VeriFone is banking on general sales growth from merchants seeking to comply with the new Visa security mandate, says Paul Rasori, VeriFone senior vice president of marketing.

“About 1 million” terminals are deployed in the United States that do not meet the new requirements, Rasori estimates, also citing the demand for new tamper-proof devices to drive growth in the next few years.

“As acquirers and merchants further lock down their data through encryption and other processes, fraud is starting to migrate toward device-tampering,” he says, noting VeriFone’s newest generation of terminals is “far less vulnerable” to tampering than were previous models.

VeriFone’s VeriShield Protect “end-to-end” data-encryption technology, introduced in 2008, is driving new business for the company here and abroad, Rasori says. And merchants overall are requesting broader services, he says.
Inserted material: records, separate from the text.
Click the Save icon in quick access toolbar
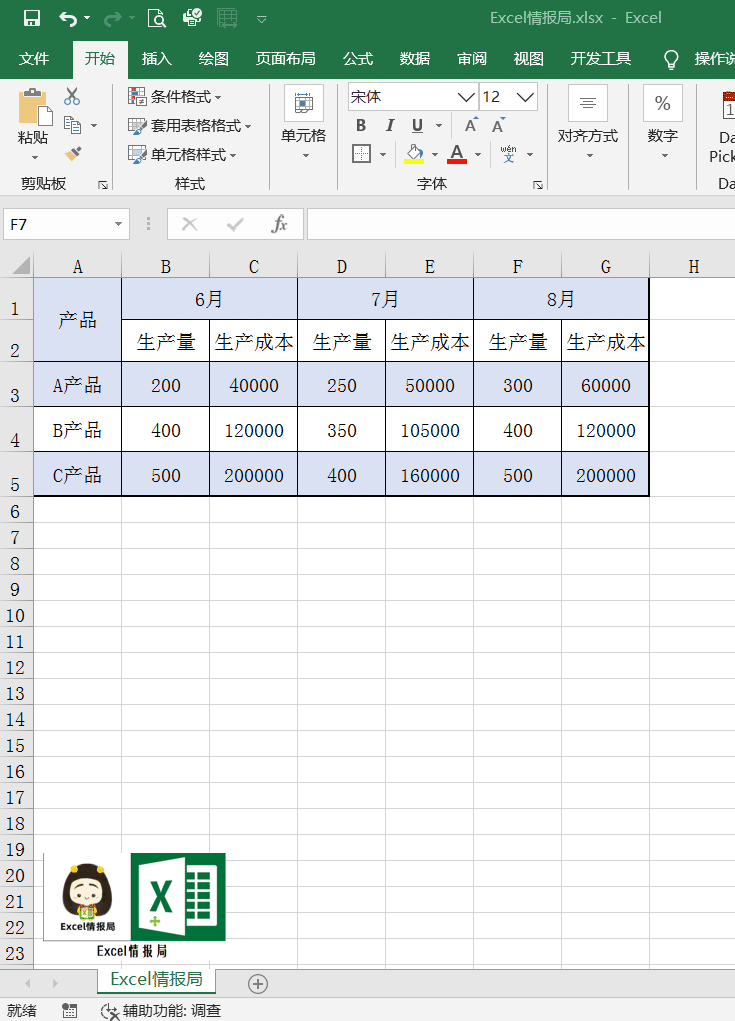 [31, 18]
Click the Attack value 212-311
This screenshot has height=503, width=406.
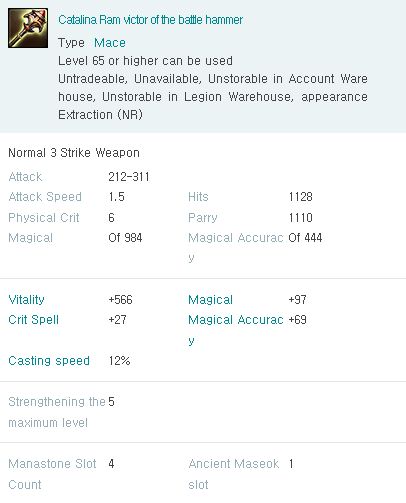pos(129,177)
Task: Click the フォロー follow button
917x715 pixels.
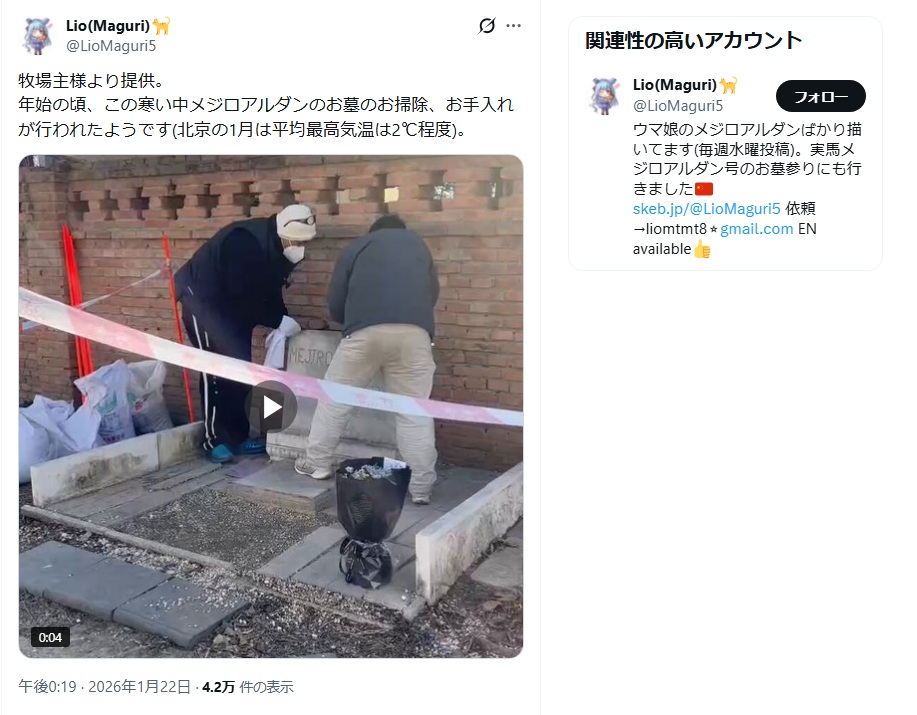Action: click(821, 96)
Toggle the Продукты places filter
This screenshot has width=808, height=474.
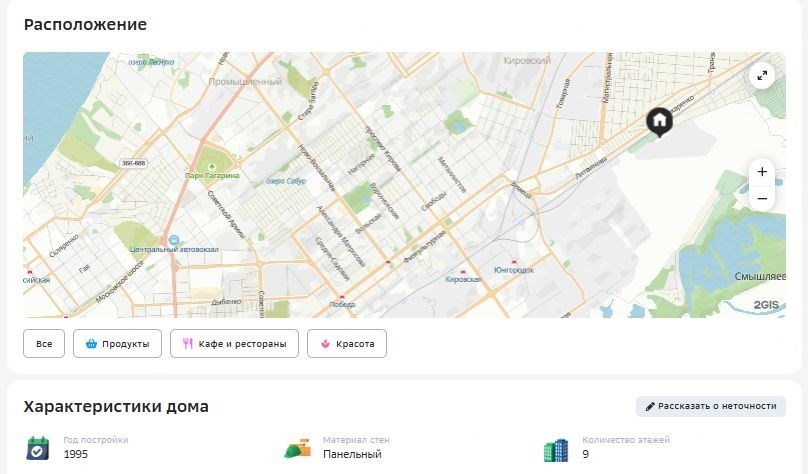tap(118, 344)
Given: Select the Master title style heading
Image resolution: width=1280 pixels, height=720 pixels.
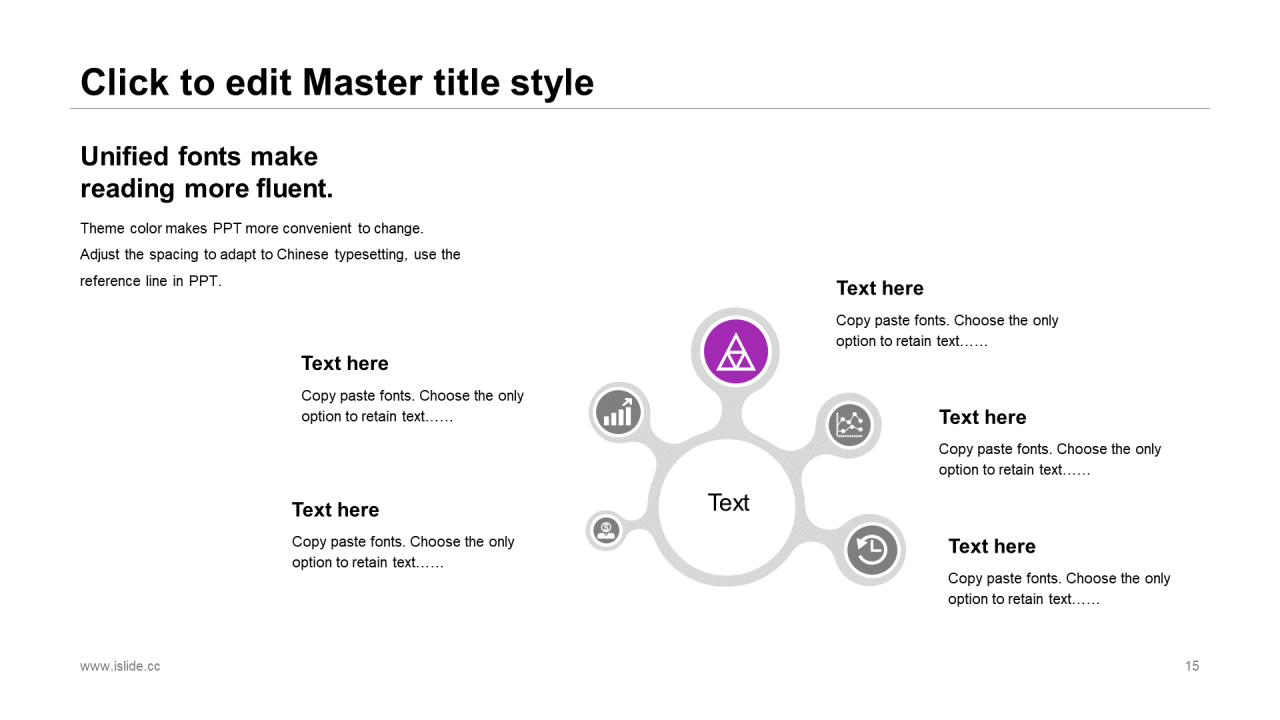Looking at the screenshot, I should click(x=337, y=82).
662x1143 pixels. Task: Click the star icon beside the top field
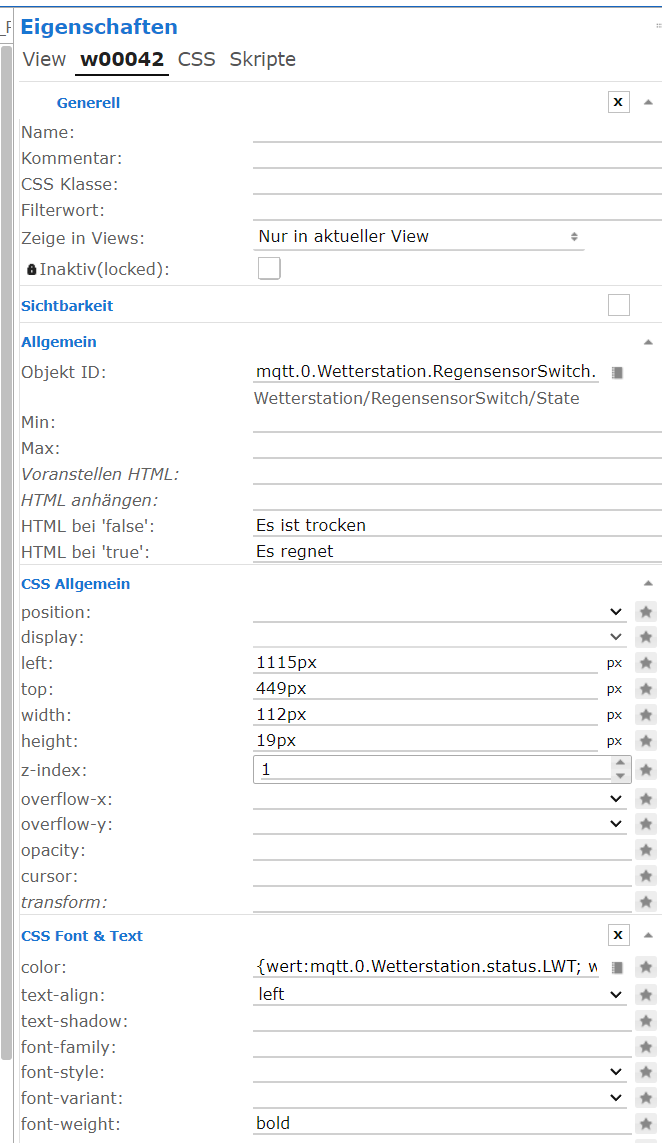click(x=645, y=688)
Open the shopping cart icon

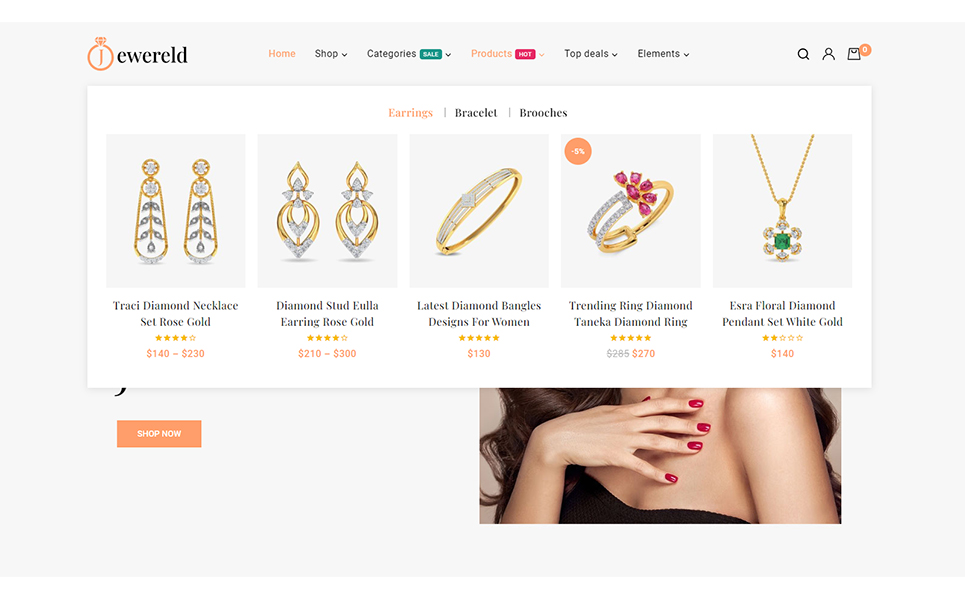(854, 54)
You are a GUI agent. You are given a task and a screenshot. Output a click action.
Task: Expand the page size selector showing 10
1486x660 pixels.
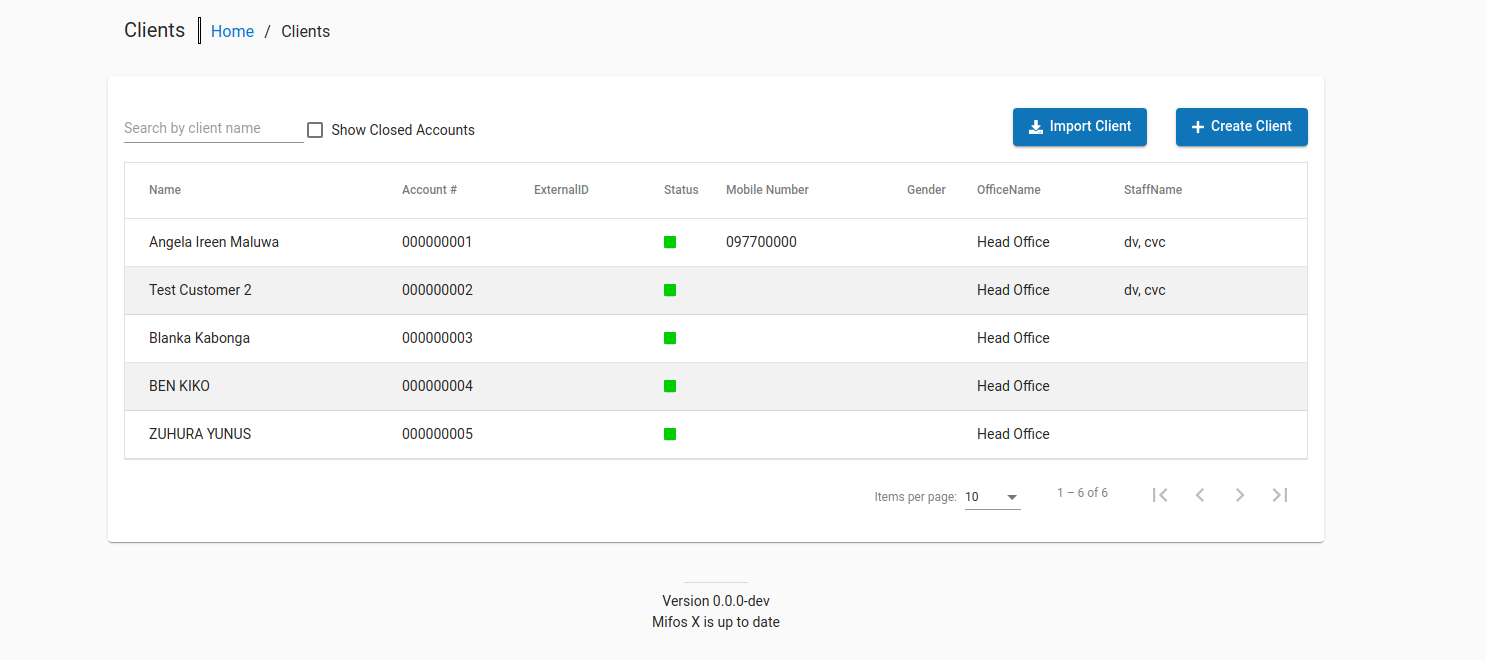pos(992,496)
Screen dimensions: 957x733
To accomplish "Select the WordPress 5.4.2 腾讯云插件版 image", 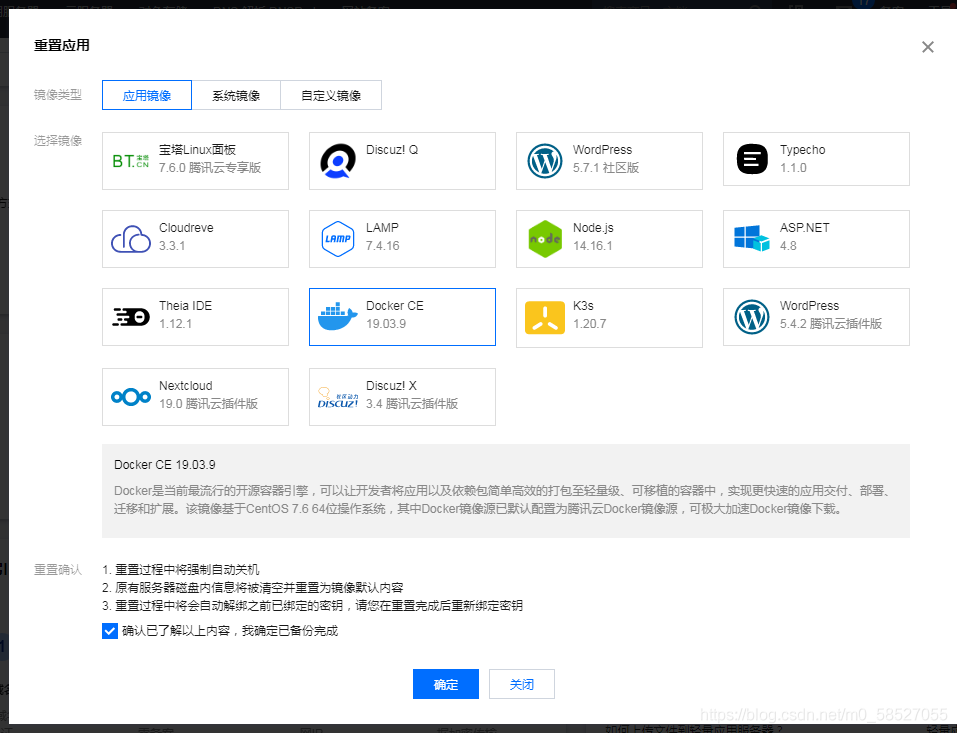I will click(815, 317).
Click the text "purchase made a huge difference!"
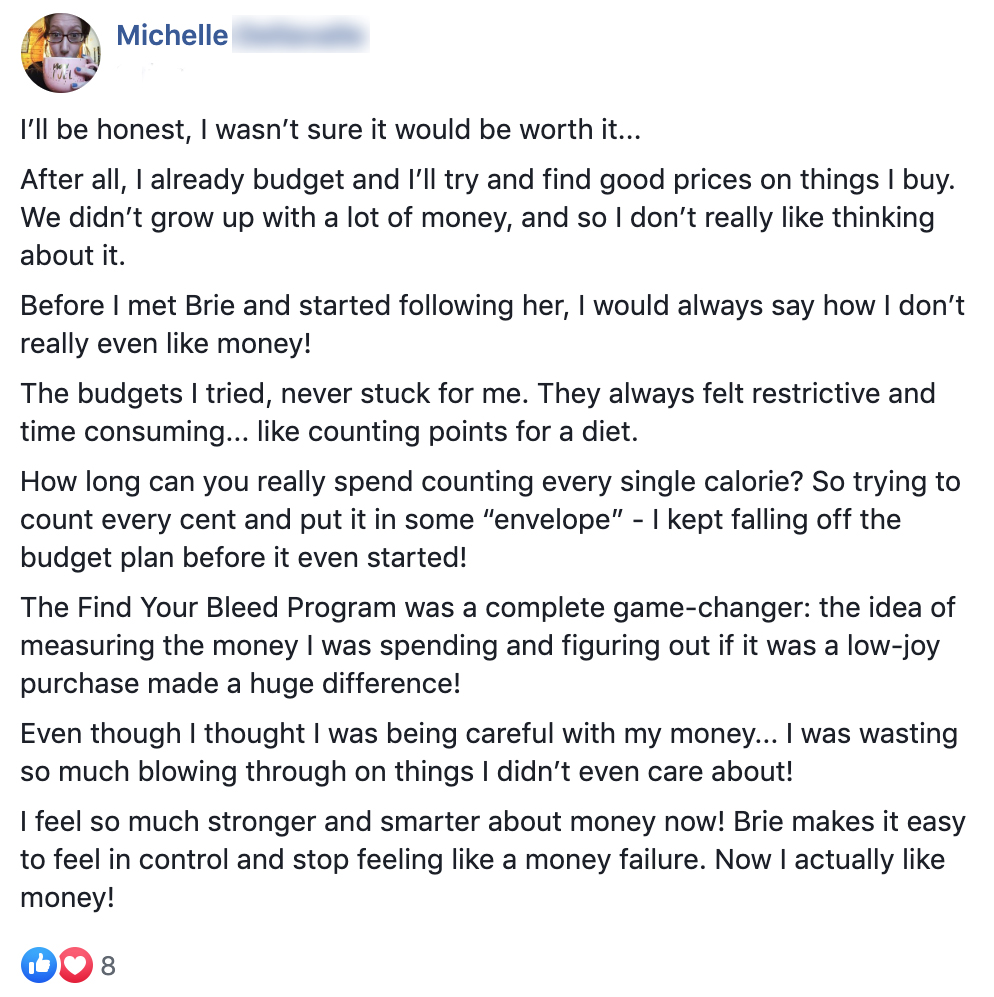Screen dimensions: 994x997 click(240, 684)
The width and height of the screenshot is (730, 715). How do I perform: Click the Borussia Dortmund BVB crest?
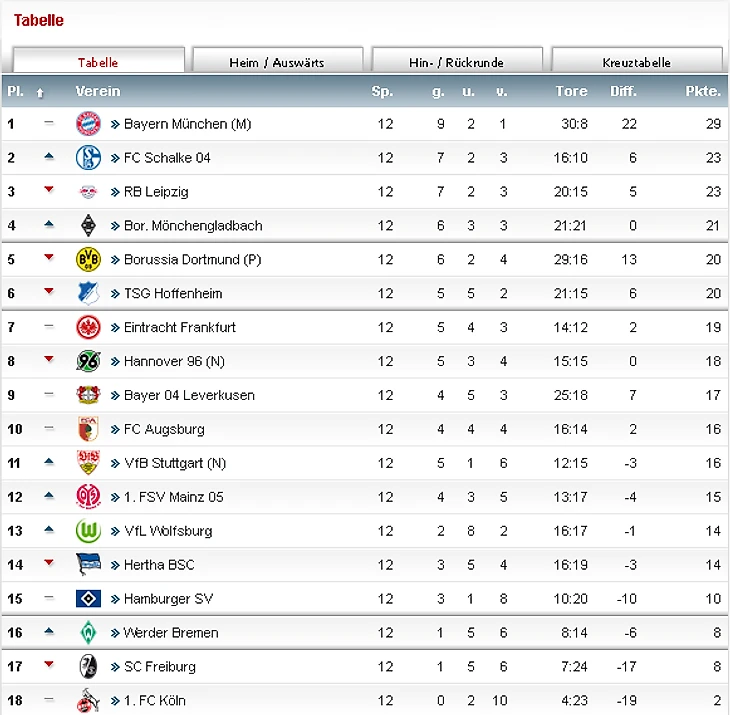point(88,259)
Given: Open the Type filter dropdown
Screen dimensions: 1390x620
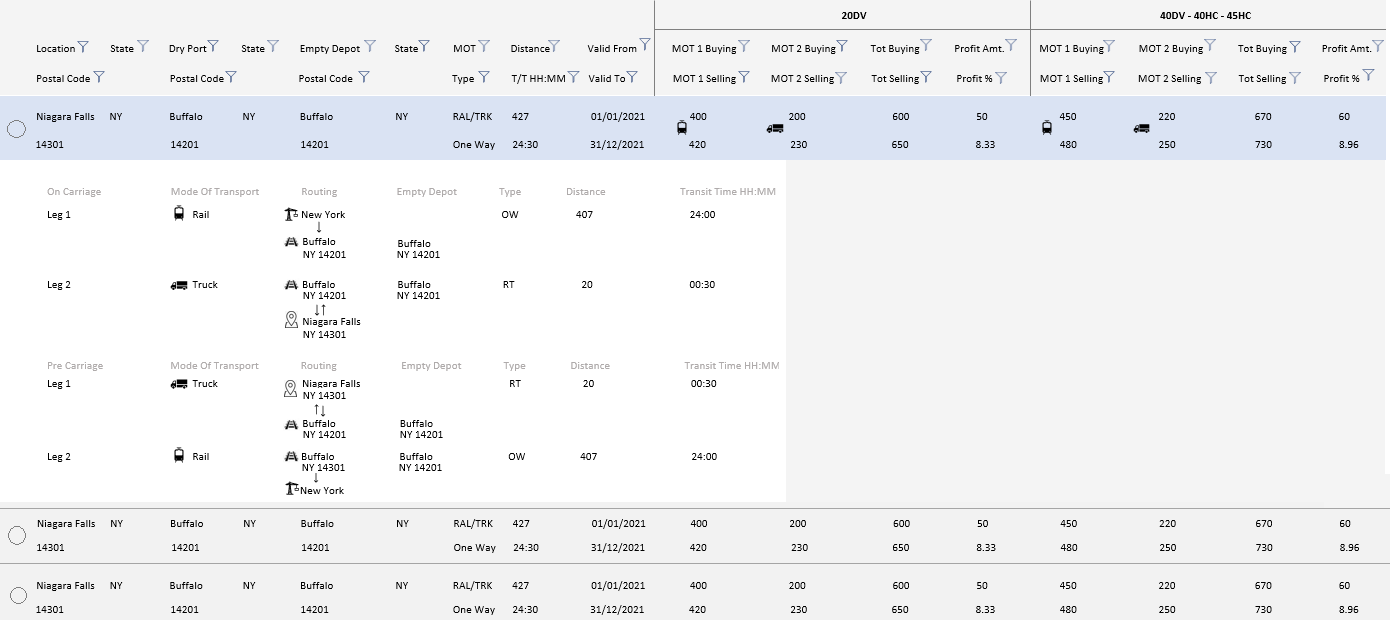Looking at the screenshot, I should [484, 77].
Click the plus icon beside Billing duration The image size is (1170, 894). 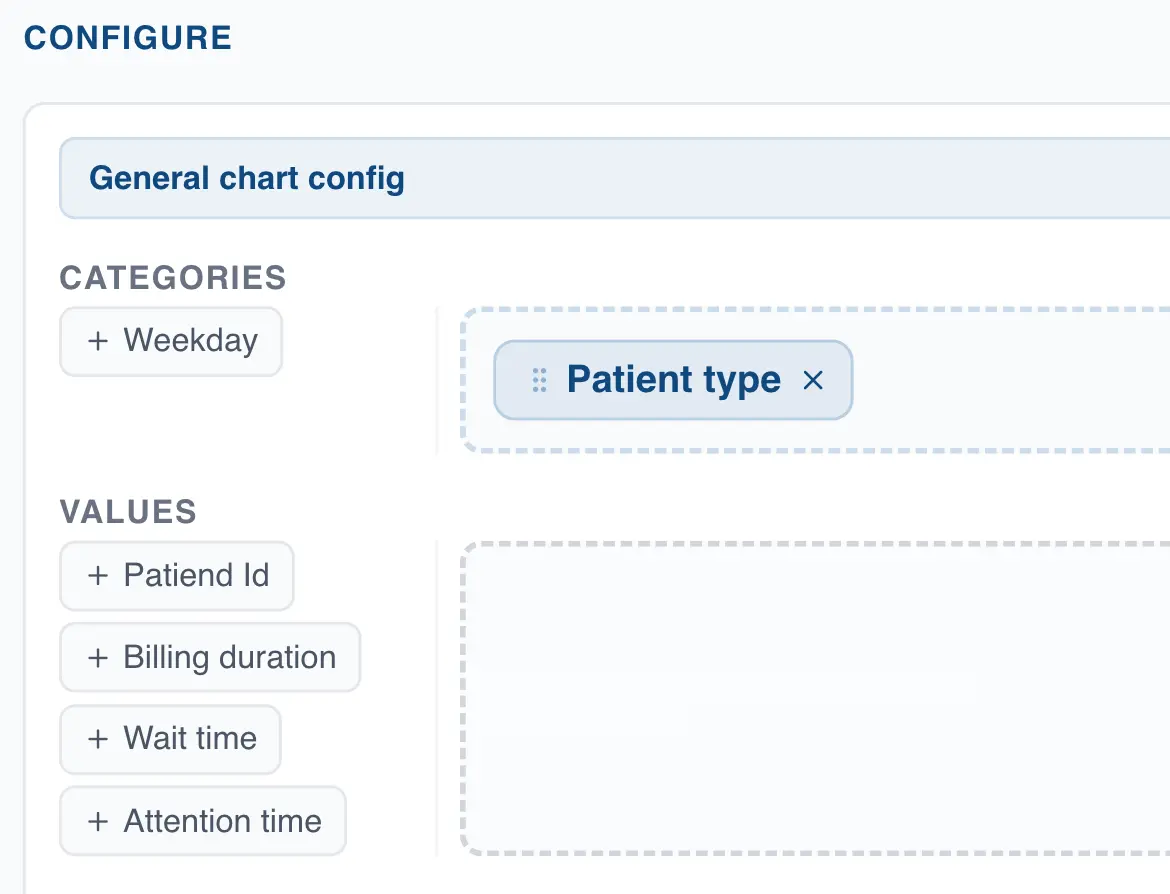97,658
VeriFone says its strongest sales last year came from U.S. demand for new terminal installations in taxis and from upgrades to card readers at gasoline pumps.

New Revenue Channels

VeriFone also is experimenting with new revenue channels. Last year, the company announced plans to expand the video ads that appear on payment terminals installed in New York City taxicabs to large retailers’ payment screens. And in January of this year, VeriFone announced plans to buy the taxi media business from advertising company Clear Channel Outdoor Inc., a division of Clear Channel Communications Inc.  Terms were not disclosed.

Hypercom this year expects to reap the results of key initiatives announced late in 2009, says Philippe Tartavull, the company’s president and CEO. He has high hopes for Phoenix Managed Networks LLC, a company formed late last year through a joint venture with The McDonnell Group LLC to run Hypercom’s HBNet transaction-transport business.

Tartavull expects Hypercom’s existing transaction-transport service, which provides data-communication links for transaction-based applications to such diverse industry players as payment processors, financial institutions and retailers, to get a huge boost from the new venture. Jack McDonnell, former founder and CEO of data-communication services rival Transaction Network Services Inc., runs the service.

During the second half of this year, the U.S. will emerge from a “holding pattern” with stronger sales in mobile and countertop payment terminals, Tartavull predicts. In particular, Hypercom expects to see fresh sales of payment terminals to U.S. multilane retailers and within the U.S. hospitality industry.